Modeling interactions to unravel biomarkers for disease progression and treatment response
The aim of this project is to explore the use of statistical interaction models to quantify cross-omics and omics-drug interactions in large-scale clinical and experimental datasets
- Coen van Hasselt
Discovering cross-omics and omics-drugs interactions in large clinical studies
Large biobanking studies of healthy volunteers and patients are increasingly conducted for analyzing using molecular high-throughput molecular profiling (“omics”) technologies such as genomics, transcriptomics and metabolomics to obtain insights in molecular alterations underlying disease.
A major challenge for the analysis of such large clinical datasets associated with multiple high-dimensional datasets represents the integration of multiple omics technologies and typically longitudinally measured clinical data in a statistically and biologically meaningful way.
We explore the use of statistical interaction models to quantify cross-omics and omics-drug interactions in large-scale clinical and experimental datasets.

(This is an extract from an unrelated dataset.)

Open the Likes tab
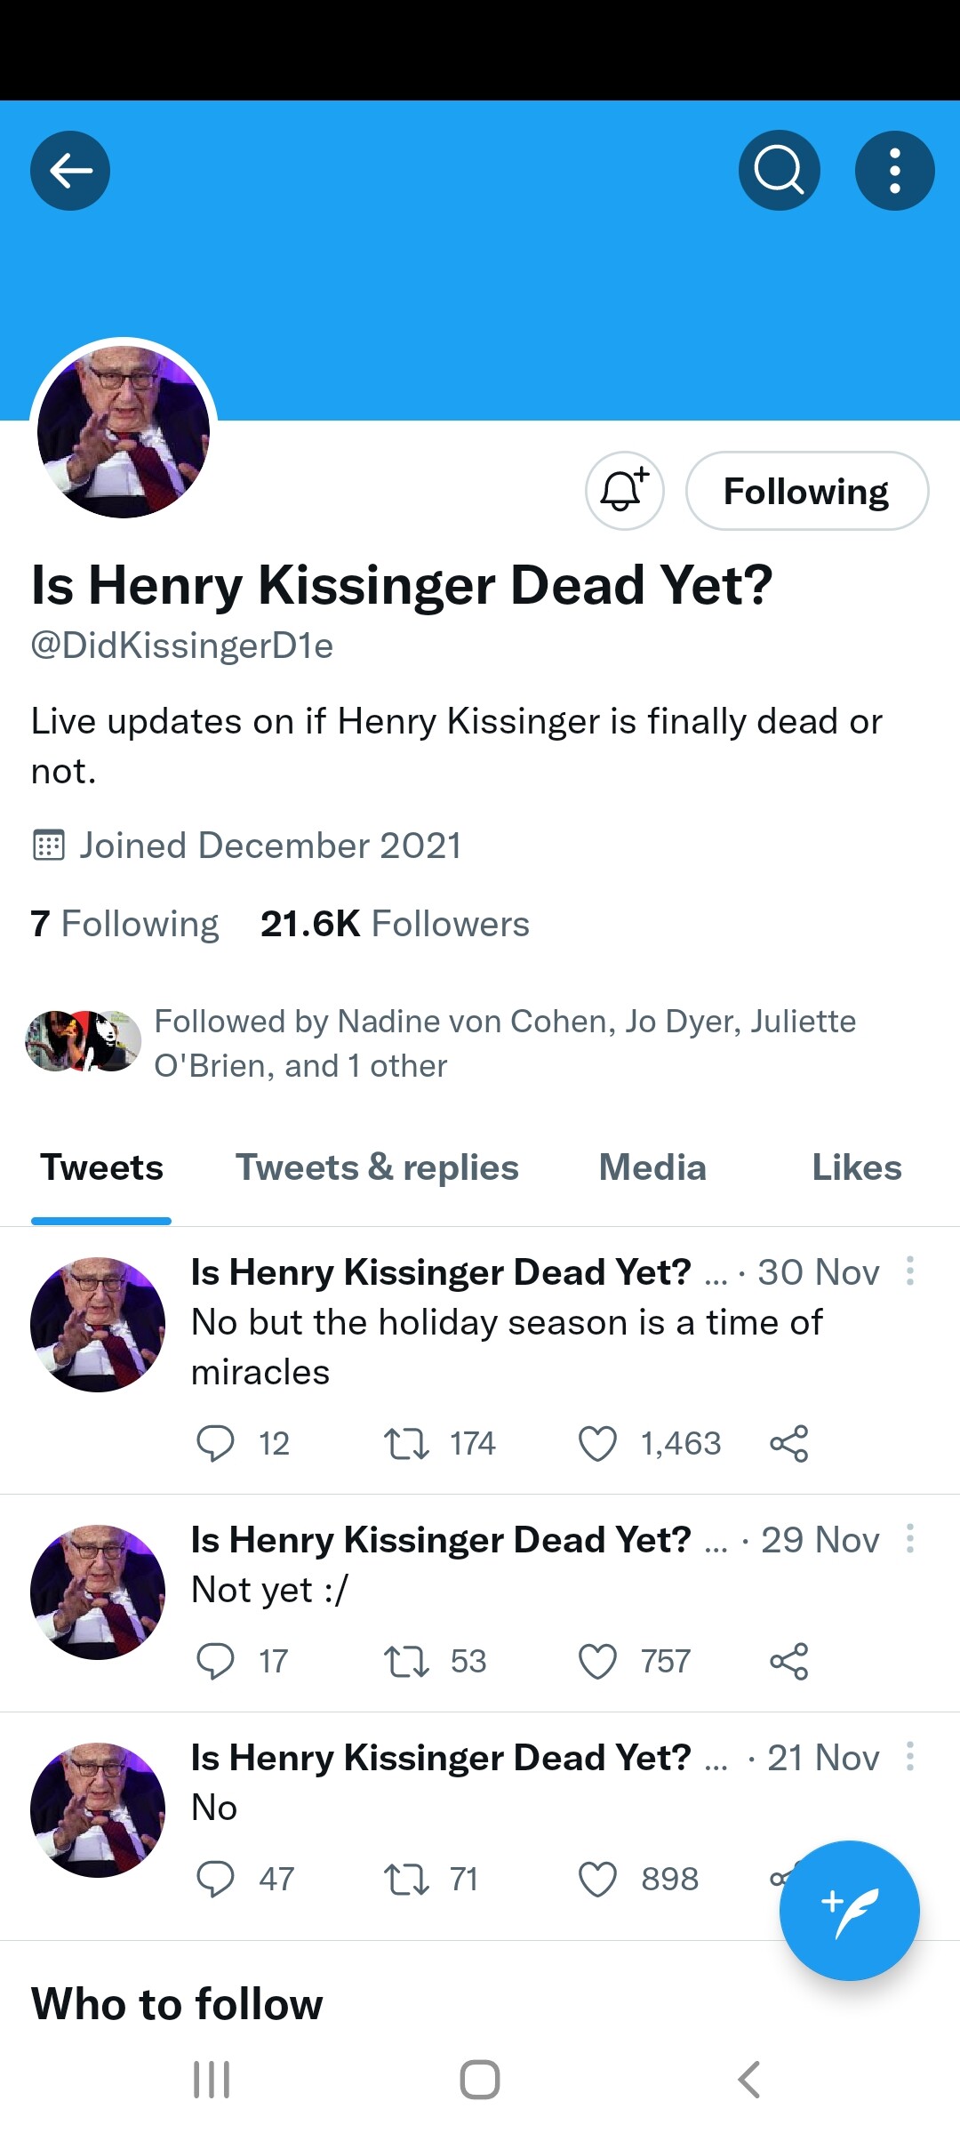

The statistical models will be grounded in a biological prior knowledge framework to link identified interactions to underlying biological pathways and pharmacological drug mechanisms. The developed approaches may enable identification of novel biomarkers for disease progression and treatment response in individual patients, which can further enable personalized medicine approaches.
This project involved a unique inter-disciplinary collaboration between the Leiden Academic Centre for Drug Research (LACDR) and the Mathematical Institute (MI). Expertise from the LACDR perspective concerns the development of computational systems pharmacology modeling to quantify drug treatment effects and metabolomics approaches. The statistical group of the MI supports this project in development and application of state-of-the-art statistical modeling approaches.